[Entries taken from a collection]
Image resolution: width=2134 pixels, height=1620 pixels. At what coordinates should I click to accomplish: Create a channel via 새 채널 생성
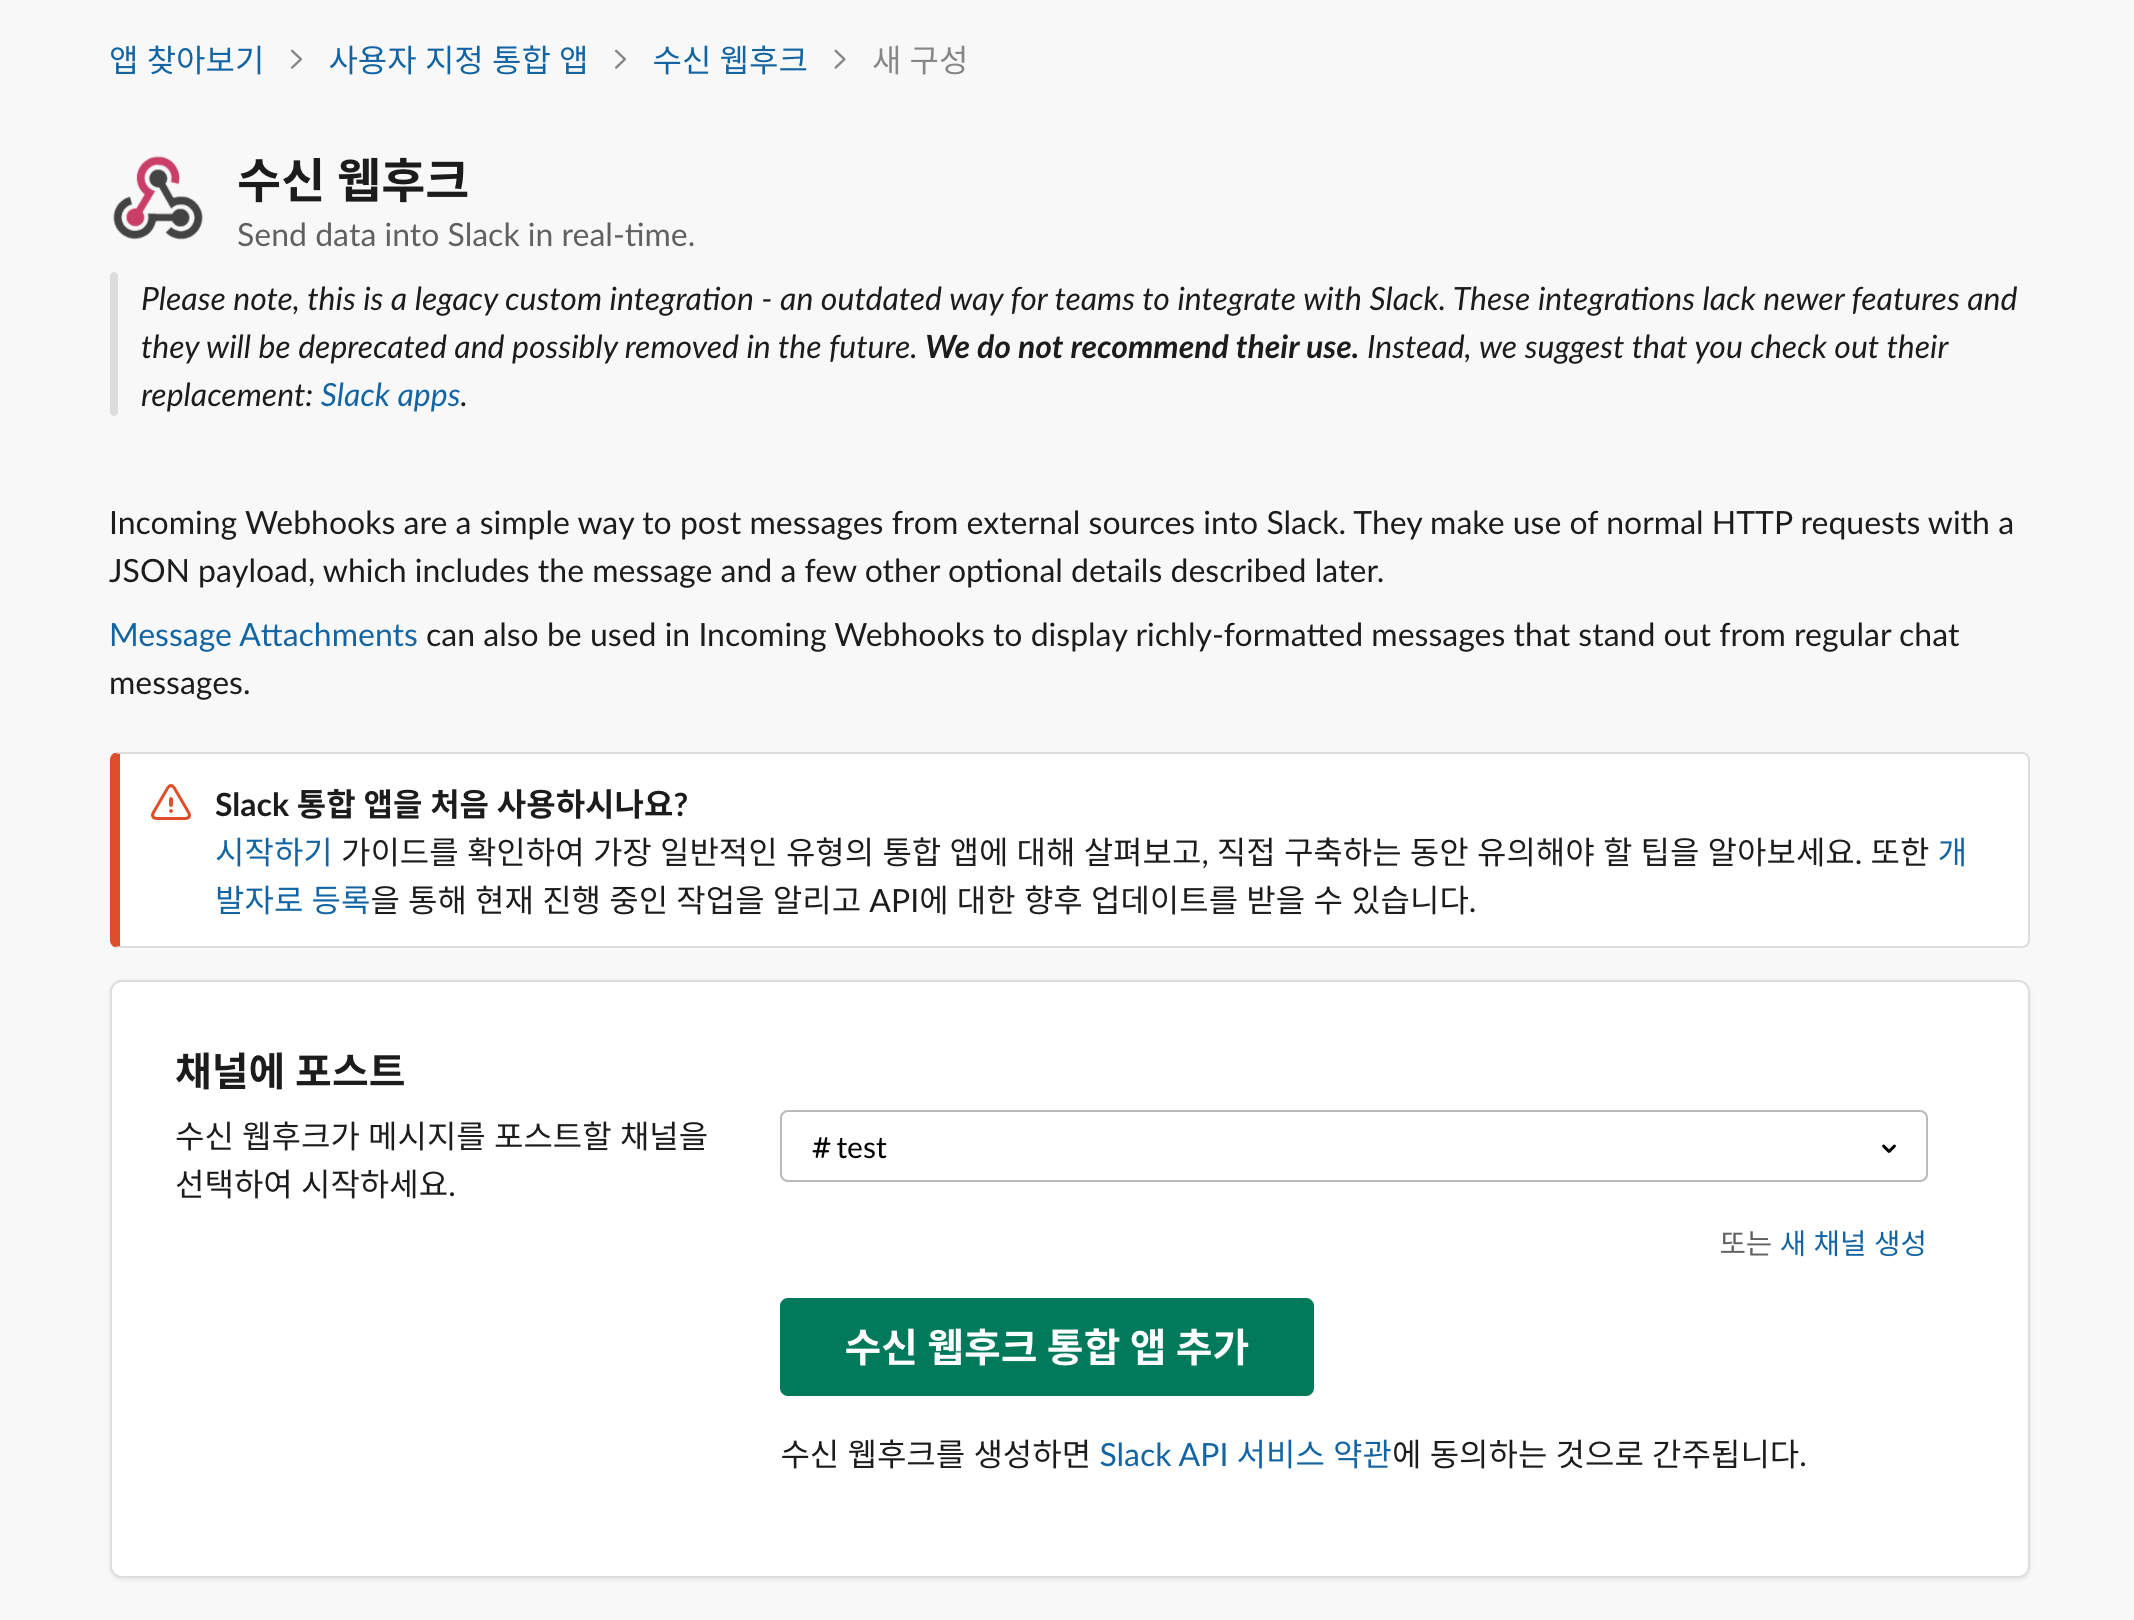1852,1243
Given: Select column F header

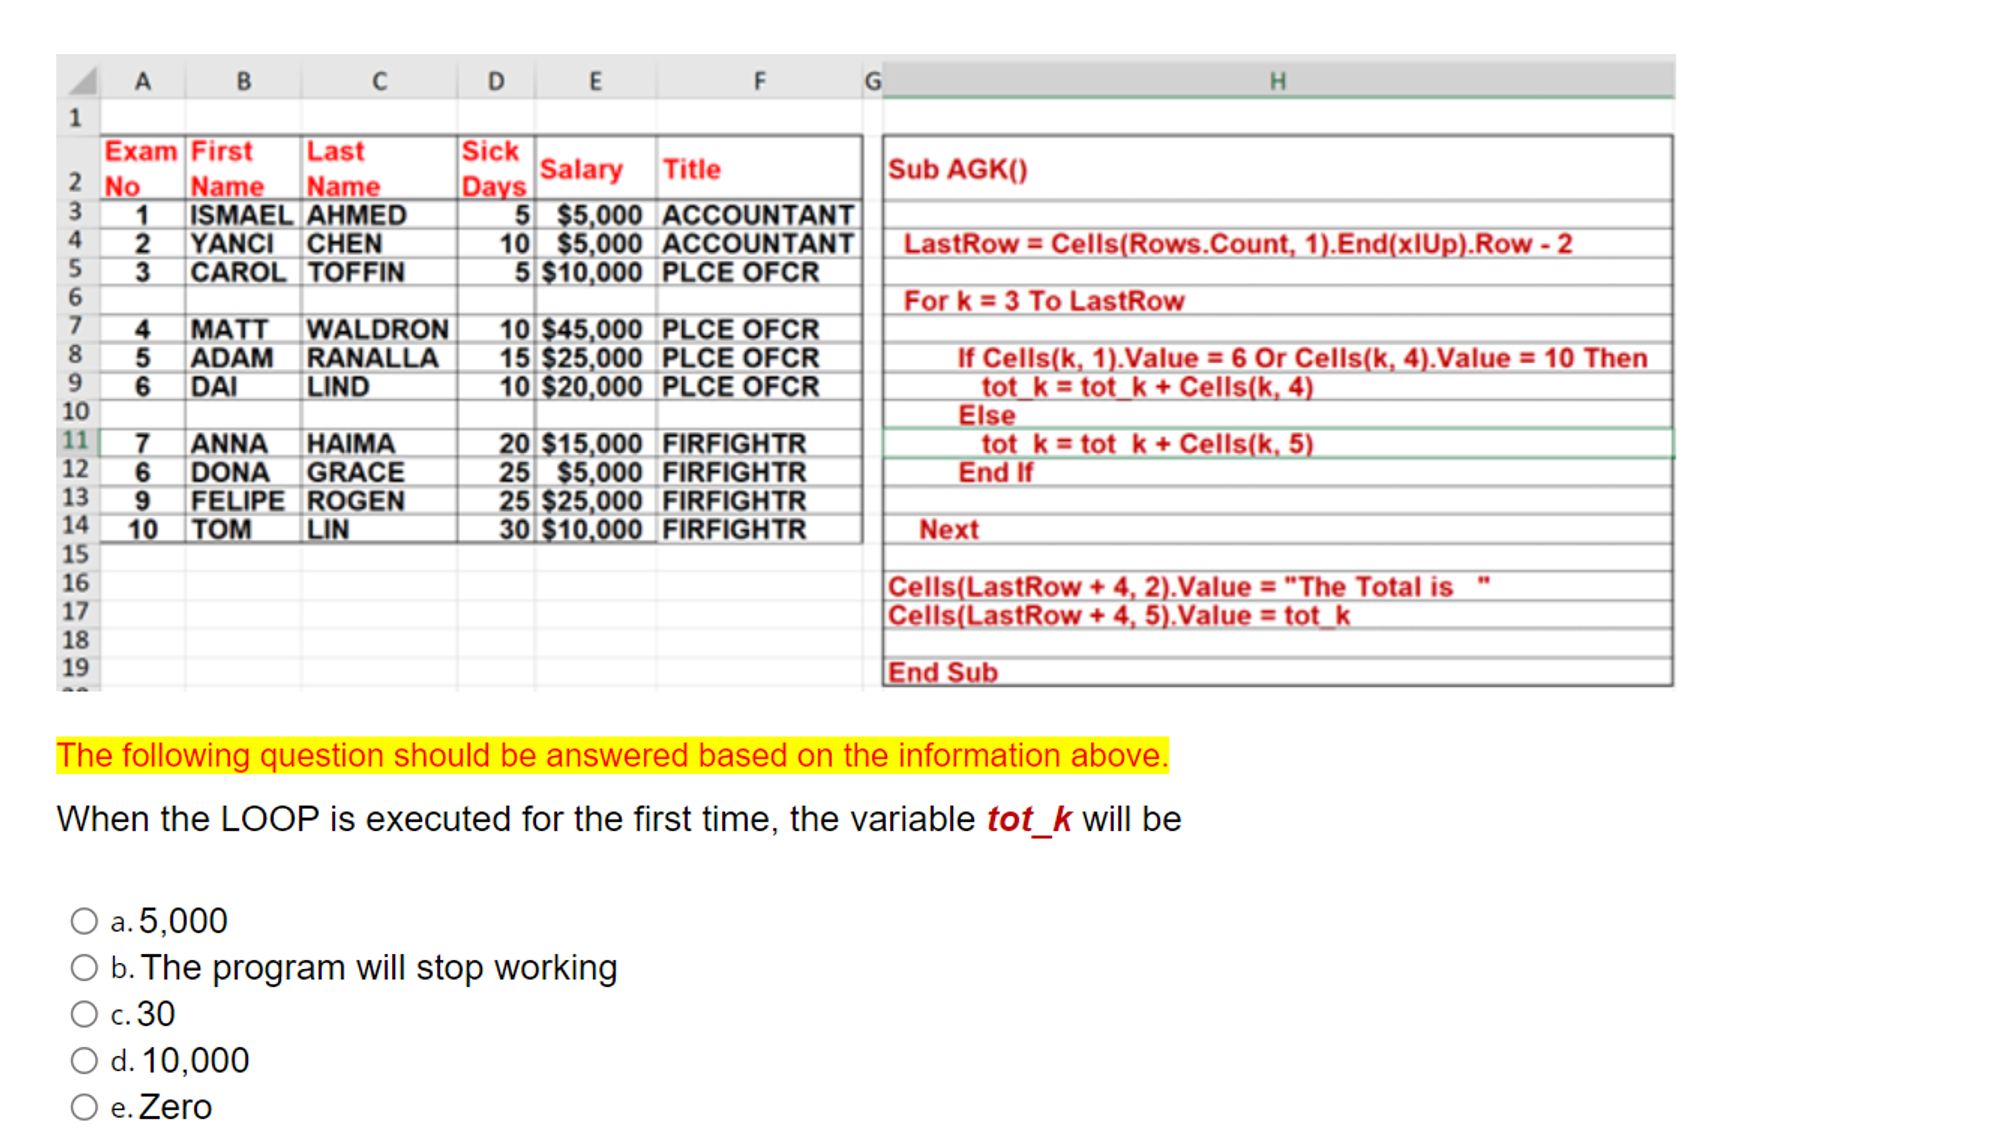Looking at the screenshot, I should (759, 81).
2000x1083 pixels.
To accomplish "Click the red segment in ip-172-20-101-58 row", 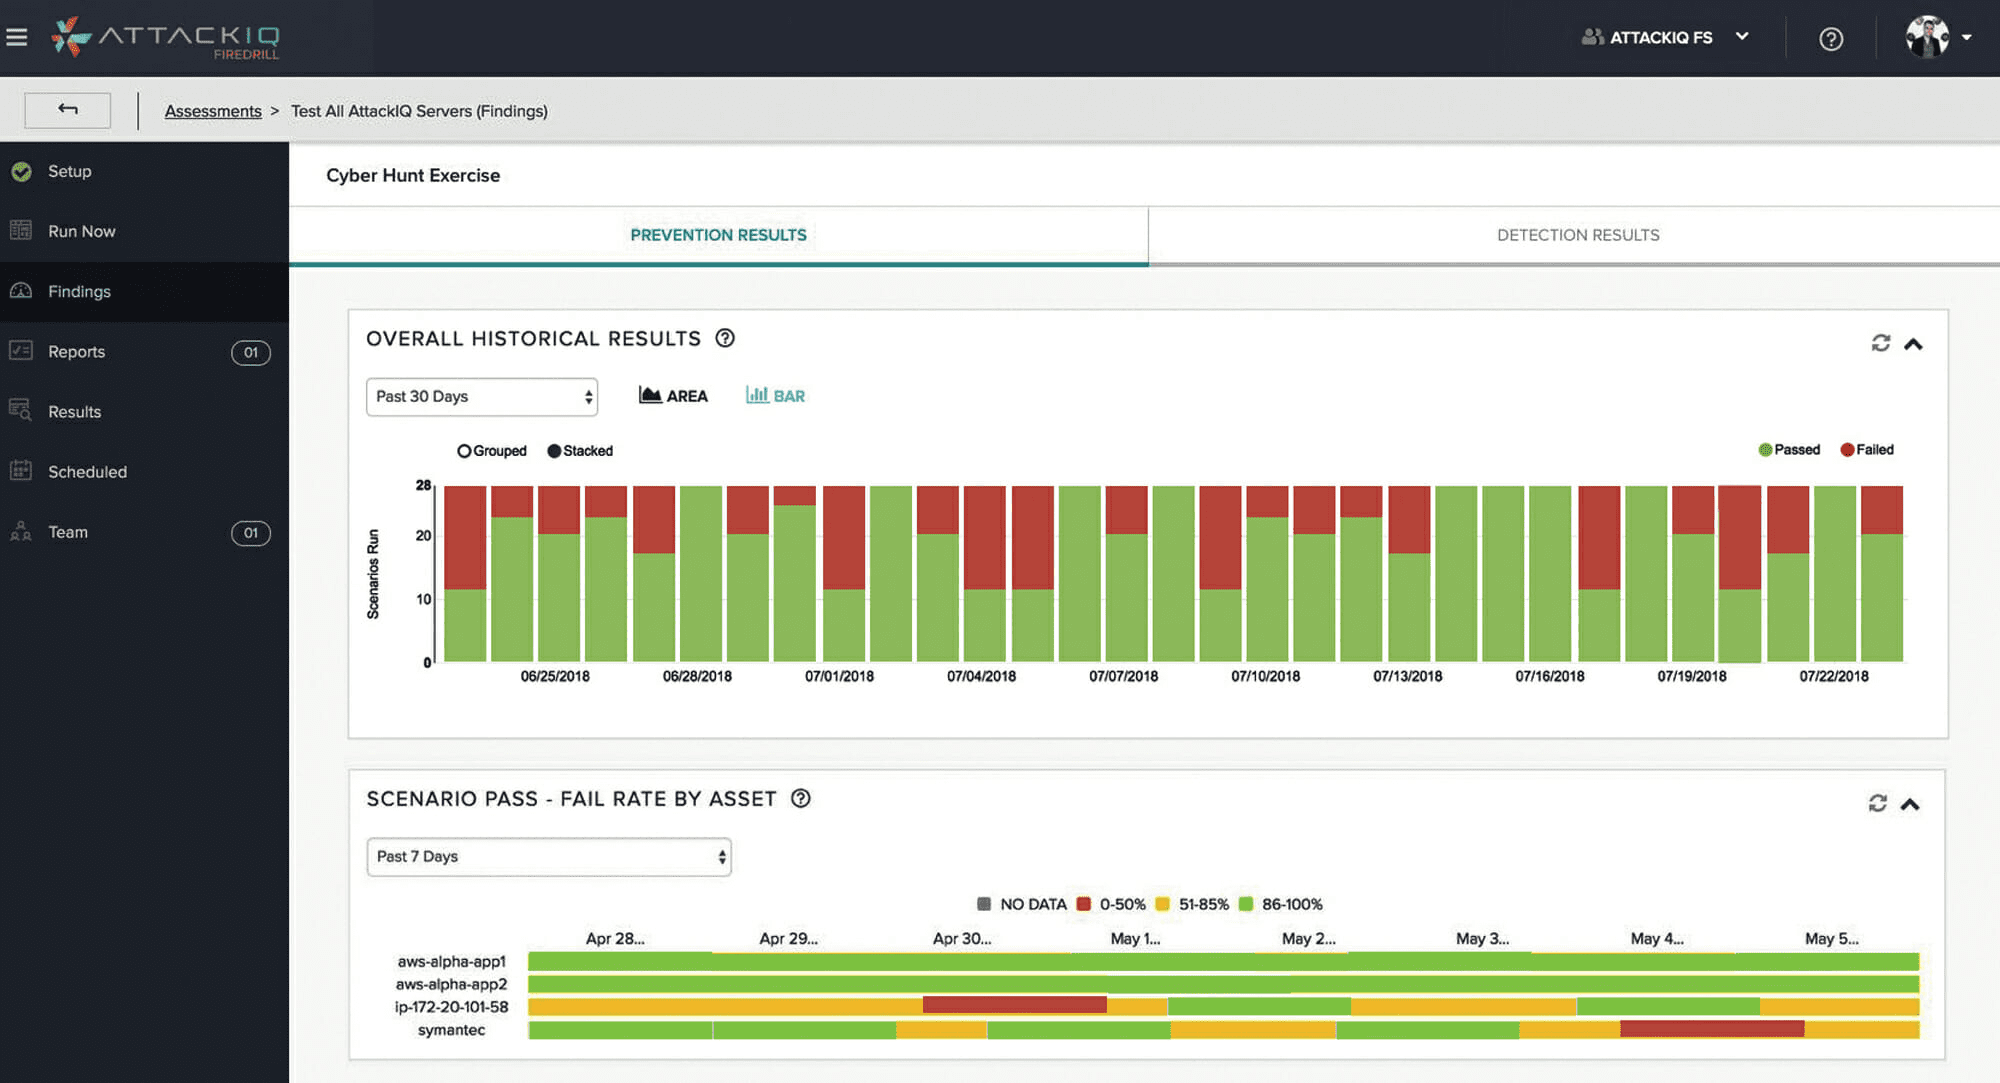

TASK REQUIREMENTS: Without the pictures, retype exactly the lines from the one that holds "2000x1083 pixels." to the last line of the data above, both of them included.

SOLUTION TO THIS TASK:
2000x1083 pixels.
To accomplish "Click the red segment in ip-172-20-101-58 row", 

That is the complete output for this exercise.